Vclusterlabs
Customer Success Engineer
100.000 € – 115.000 €Onsite
- Customer Success
- Germany
- Full time
- Yesterday
About the role
As a Customer Success Engineer, you will act as the primary architect of customer outcomes, bridging technical depth and customer strategy. You will drive adoption, manage onboarding, and ensure customers realize the full value of their investment while identifying expansion opportunities. You will serve as a proactive partner to platform engineering and DevOps teams, ensuring long-term success and strategic alignment.
Responsibilities
- Lead end-to-end customer onboardings including architecture workshops and platform installation.

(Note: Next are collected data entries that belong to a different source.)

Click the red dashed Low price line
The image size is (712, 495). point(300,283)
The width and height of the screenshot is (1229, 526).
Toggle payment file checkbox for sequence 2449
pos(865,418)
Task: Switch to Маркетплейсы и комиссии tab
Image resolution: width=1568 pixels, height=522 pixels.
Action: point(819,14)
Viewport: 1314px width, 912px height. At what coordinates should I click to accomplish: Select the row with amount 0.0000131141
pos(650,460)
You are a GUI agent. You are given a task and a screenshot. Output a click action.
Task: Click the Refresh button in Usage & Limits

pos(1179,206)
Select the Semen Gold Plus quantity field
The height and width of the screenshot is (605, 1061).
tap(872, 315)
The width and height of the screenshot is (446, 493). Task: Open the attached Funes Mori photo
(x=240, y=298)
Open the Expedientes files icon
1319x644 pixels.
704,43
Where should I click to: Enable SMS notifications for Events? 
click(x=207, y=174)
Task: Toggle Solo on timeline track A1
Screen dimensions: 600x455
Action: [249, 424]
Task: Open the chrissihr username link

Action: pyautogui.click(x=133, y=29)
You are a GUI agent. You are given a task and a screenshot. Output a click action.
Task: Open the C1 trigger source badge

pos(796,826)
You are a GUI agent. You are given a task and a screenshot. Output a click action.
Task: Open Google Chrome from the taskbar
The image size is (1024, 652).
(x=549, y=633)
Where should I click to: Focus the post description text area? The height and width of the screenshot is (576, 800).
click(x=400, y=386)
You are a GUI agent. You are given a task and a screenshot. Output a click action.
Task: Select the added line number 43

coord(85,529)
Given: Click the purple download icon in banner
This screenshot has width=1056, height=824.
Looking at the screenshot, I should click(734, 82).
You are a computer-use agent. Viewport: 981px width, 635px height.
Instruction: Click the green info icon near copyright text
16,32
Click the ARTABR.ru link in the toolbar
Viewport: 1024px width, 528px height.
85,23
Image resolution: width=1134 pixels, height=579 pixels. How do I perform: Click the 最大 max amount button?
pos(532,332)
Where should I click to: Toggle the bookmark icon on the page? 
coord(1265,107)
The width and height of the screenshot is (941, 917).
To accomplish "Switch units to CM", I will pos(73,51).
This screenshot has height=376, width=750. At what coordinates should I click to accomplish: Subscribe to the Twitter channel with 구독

- Build and maintain customer success plans that document business objectives and adoption milestones.
- Translate platform adoption into business outcomes such as cost efficiency and engineering velocity.
- Own the customer relationship cadence through regular check-ins and executive business reviews.
- Provide technical guidance on deployment patterns, RBAC, and tenant isolation.
- Manage renewal motions and identify expansion opportunities within existing accounts.
- Represent the voice of the customer internally to the product and engineering teams.
Required skills
- Customer Success
- Technical Account Management
- Kubernetes
- Cloud-native technologies
- RBAC
- Tenant Isolation
- Cloud infrastructure
Nice to have
- CKA
- CKAD
- AI/ML infrastructure
- GPU compute environments
- Internal developer platforms
- Financial services compliance
- Healthcare compliance
- Public sector compliance
- Open-source contribution
Qualifications
- Proven experience in a technical post-sales role such as customer success, technical account management, or professional services
Certifications
- CKA
- CKAD
Benefits
- Competitive salary
- Equity
- Health insurance
- Dental insurance
- Vision insurance
- Life insurance
- Flexible working schedule
About the Company
vCluster Labs is a venture-backed startup and the creator of vCluster, an open-source technology for tenant isolation on Kubernetes. They provide an infrastructure tenancy platform for AI, ML, and GPU-intensive workloads, powering over 100,000 GPUs across various enterprises.